**What is expected**. Whenever a line below includes the word "disk", copy that line.

**Extracted records**.

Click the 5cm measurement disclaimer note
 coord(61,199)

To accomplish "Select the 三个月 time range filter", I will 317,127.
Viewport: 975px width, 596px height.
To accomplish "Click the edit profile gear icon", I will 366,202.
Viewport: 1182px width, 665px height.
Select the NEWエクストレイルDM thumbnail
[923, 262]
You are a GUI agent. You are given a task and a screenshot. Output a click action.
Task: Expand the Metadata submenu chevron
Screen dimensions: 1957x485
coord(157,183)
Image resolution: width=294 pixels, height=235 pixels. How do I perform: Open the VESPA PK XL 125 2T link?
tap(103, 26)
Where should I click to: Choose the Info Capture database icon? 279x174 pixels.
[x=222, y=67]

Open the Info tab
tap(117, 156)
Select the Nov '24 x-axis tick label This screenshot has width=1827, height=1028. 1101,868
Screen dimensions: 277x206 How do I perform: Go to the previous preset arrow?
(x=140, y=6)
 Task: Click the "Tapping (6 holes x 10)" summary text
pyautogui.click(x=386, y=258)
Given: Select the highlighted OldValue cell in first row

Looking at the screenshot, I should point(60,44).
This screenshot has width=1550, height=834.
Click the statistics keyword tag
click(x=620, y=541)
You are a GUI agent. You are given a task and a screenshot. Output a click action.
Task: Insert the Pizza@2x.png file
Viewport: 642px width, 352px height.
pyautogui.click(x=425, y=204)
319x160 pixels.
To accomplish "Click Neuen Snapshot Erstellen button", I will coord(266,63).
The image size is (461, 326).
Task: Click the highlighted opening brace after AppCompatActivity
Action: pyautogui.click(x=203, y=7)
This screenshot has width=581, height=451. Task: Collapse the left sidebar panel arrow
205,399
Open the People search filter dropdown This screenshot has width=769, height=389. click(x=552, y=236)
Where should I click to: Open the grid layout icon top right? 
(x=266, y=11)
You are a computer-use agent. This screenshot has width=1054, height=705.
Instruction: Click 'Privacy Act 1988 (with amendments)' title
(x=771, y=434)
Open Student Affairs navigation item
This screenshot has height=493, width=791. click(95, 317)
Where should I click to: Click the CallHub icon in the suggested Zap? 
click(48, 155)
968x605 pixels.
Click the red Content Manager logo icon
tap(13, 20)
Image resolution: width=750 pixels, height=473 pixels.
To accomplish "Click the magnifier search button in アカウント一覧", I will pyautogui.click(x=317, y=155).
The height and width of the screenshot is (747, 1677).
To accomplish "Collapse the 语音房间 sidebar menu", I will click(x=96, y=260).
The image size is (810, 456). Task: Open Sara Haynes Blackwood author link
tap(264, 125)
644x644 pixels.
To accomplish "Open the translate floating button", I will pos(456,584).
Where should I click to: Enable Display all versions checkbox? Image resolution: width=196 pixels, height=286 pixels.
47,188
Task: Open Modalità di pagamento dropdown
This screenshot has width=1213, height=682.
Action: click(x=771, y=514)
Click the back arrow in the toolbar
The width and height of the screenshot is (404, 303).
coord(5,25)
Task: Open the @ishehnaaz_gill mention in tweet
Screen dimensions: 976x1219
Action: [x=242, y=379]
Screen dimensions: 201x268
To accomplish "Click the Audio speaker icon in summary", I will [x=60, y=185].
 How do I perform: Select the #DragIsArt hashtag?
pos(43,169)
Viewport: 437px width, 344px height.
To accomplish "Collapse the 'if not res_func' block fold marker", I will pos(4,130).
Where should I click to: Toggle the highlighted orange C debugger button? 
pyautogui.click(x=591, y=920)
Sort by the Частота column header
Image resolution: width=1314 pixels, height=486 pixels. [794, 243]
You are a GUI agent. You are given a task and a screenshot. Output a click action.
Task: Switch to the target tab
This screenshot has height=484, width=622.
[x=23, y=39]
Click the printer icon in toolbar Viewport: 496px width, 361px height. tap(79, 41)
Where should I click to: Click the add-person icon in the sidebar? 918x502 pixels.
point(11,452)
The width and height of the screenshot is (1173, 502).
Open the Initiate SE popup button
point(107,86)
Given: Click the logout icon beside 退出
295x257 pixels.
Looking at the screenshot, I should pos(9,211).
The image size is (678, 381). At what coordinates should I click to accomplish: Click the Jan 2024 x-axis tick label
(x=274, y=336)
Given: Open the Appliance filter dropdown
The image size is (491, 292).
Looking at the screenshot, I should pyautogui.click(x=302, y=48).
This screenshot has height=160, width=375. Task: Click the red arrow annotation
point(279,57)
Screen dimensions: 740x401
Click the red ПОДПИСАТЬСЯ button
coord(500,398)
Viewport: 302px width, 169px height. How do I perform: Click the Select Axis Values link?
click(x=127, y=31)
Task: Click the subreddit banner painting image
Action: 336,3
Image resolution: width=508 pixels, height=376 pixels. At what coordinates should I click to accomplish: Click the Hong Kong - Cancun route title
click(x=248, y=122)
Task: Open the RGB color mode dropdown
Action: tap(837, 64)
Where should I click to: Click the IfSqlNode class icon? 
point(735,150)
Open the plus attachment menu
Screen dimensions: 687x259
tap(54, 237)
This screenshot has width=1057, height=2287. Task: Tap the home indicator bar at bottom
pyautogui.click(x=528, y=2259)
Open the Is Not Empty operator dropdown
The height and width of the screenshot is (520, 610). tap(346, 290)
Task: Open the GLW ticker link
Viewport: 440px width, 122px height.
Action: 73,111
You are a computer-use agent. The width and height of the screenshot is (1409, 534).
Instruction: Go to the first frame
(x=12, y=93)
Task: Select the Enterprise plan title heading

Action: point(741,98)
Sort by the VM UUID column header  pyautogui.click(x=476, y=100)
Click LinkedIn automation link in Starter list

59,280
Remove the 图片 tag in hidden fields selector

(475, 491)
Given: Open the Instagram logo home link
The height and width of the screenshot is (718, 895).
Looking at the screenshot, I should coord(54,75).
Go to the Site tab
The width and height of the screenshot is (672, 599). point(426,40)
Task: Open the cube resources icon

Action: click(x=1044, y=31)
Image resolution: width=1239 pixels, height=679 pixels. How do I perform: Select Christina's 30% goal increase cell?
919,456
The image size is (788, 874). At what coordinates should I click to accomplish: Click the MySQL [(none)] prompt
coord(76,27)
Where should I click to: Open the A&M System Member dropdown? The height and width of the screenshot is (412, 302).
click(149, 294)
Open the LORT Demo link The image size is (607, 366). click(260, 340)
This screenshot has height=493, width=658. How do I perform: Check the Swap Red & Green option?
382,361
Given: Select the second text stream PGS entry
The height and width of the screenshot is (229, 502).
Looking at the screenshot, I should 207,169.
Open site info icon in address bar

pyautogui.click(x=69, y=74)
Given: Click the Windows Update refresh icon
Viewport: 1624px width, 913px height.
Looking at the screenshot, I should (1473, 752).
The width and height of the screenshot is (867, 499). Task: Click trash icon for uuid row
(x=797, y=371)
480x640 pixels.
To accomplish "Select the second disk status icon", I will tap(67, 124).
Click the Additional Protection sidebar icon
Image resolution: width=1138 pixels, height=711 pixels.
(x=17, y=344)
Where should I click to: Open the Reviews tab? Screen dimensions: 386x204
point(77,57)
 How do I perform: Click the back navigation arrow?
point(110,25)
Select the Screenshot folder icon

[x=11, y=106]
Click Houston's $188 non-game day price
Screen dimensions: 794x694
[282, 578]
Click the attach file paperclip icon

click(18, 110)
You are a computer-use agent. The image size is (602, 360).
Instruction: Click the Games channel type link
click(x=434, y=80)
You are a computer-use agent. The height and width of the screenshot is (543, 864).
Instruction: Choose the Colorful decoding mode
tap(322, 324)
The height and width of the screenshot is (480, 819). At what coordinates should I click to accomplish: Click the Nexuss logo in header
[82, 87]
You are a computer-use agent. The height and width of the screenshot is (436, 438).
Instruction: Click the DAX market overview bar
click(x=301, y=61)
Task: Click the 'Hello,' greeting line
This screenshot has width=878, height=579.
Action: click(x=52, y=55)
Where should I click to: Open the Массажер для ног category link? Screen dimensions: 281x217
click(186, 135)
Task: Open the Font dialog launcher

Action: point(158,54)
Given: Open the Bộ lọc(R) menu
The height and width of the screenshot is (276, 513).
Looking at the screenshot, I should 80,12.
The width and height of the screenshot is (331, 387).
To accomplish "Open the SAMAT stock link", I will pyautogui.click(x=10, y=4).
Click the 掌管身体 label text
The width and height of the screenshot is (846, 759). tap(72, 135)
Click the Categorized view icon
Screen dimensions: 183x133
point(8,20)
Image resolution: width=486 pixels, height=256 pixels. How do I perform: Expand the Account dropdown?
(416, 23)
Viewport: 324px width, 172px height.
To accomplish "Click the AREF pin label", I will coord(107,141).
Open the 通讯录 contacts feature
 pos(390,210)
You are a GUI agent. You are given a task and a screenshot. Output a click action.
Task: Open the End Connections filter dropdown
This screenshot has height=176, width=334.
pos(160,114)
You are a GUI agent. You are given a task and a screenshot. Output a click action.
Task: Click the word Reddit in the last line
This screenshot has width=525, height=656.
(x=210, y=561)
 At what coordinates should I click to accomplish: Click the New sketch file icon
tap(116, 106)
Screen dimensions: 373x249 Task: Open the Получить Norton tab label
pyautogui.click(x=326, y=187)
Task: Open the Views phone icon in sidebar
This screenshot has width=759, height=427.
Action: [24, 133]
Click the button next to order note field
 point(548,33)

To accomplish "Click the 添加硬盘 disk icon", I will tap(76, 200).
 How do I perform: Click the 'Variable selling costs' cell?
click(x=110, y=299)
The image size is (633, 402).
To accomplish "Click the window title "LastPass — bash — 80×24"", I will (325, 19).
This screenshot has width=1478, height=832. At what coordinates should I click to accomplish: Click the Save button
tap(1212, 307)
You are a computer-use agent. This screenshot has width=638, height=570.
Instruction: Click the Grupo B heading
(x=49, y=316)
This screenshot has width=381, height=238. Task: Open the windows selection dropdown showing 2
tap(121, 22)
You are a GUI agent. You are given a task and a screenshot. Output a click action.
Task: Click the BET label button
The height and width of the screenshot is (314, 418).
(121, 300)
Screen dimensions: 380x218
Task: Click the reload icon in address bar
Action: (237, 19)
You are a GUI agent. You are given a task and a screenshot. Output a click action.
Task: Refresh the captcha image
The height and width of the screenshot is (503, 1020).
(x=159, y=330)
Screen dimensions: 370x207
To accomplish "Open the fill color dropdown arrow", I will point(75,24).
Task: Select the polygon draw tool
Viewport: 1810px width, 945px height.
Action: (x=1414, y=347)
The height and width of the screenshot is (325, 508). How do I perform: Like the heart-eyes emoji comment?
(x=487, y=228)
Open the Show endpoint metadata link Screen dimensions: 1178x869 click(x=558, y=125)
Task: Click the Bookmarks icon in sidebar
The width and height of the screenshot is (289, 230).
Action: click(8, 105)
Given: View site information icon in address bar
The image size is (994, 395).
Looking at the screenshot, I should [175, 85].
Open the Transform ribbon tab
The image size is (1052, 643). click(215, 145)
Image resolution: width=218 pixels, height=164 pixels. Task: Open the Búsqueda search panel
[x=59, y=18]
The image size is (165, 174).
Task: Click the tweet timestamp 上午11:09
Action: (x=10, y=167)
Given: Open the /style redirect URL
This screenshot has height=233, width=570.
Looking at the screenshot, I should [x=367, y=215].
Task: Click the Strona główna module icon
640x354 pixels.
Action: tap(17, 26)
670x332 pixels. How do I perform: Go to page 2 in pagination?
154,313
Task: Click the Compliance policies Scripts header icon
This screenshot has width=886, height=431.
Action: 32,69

**Result**.
To accomplish "Select the second disk status icon", I will tap(67, 124).
To accomplish "Click the 添加硬盘 disk icon", I will tap(76, 200).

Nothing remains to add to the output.